Generates edgy handles for FPS, MOBAs, blending slang, numbers, symbols for platform uniqueness.

⚔️ Fantasy Characters

Creates elf lords, orc warlords with archaic roots, vowel harmony for immersive RPG worlds.

🚀 Sci-Fi Aliases

Produces cyberpunk IDs, alien species names using futuristic morphemes and neologisms.

🦸 Superhero Identities

Forges caped crusader monikers with alliteration, power-evoking prefixes from comic databases.

👻 Horror Antagonists

Devises spectral fiends, cursed entities via dissonant phonemes and gothic etymologies.

🎨 Creative Projects

Tailors brandable terms, story titles with rhythmic patterns for novels, indie games.

Generation Steps

1

Pick Theme

Select niche like fantasy or gaming to load relevant embedding clusters.

2

Set Parameters

Adjust length, rarity, style via sliders or API for targeted outputs.

3

Review Outputs

Instantly generate 50 variants, iterate with refinements for perfection.

Ethical Standards

Eipuw enforces strict content filters blocking hate speech, violence glorification, or IP infringements via regex and semantic checks. Outputs promote originality with plagiarism scans under 5% similarity to sources. No user data retained post-session; GDPR-compliant. Focuses on creative utility without enabling misinformation or harmful personas, audited quarterly by industry ethicists.

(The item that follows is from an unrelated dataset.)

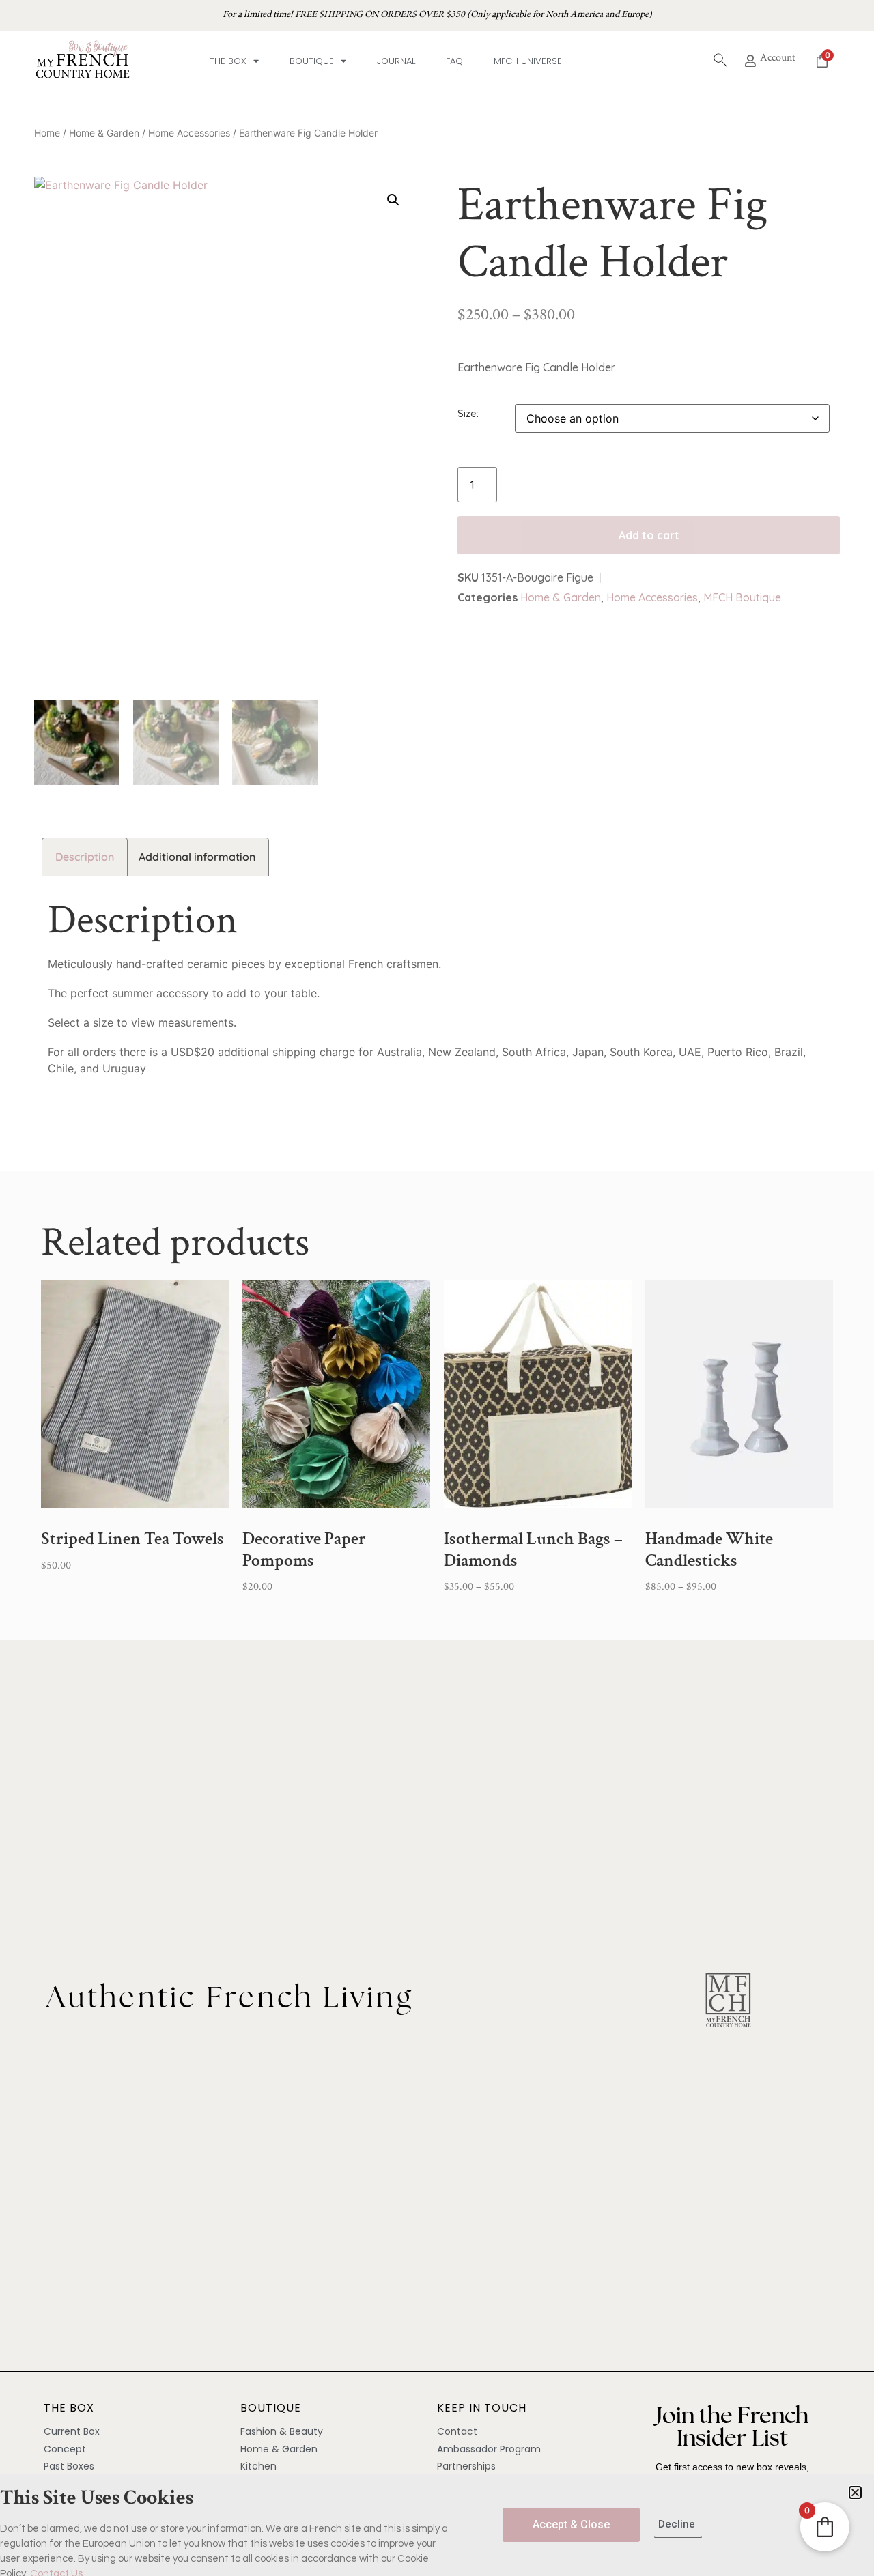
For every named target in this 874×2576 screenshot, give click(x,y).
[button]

Frequently Asked Questions

How does tokenization work here?

Uses BPE from GPT architectures to split roots into phoneme-like units, recombining for plausible neologisms that sound native to genres without rote memorization.

What datasets train it?

Proprietary crawl of public domain lore, wikis, excluding licensed IPs; 70% fantasy texts, 20% gaming forums, 10% sci-fi archives, deduped via MinHash.

Can it generate trademarks?

No direct trademark search, but flags high-similarity outputs; users verify via USPTO tools post-generation for commercial safety.

Is output unique always?

95%+ uniqueness via entropy scoring; rare collisions mitigated by seed variation and post-gen shuffling algorithms.

API rate limits?

Free tier: 100/min; Pro: 10k/hr. Scales with Redis queuing, burst handling up to 50x baseline.

Customization depth?

Supports prefixes/suffixes, vowel bans, syllable counts; JSON inputs for batch modes up to 1k variants.

Bias testing results?

WEAT scores <0.1 across gender/ ethnicity axes; blind A/B tests confirm equitable distribution in archetypes.

Mobile compatibility?

PWA optimized, offline caching for 500 gens; iOS/Android via WebView with 99% uptime.

Export formats?

CSV, JSON, TXT with metadata like score, theme tags; integrates with Unity/Unreal via SDK.

Update frequency?

Bi-weekly retrains on new public data; v2.1 added 15% more genres, boosting coherence by 12% per human evals.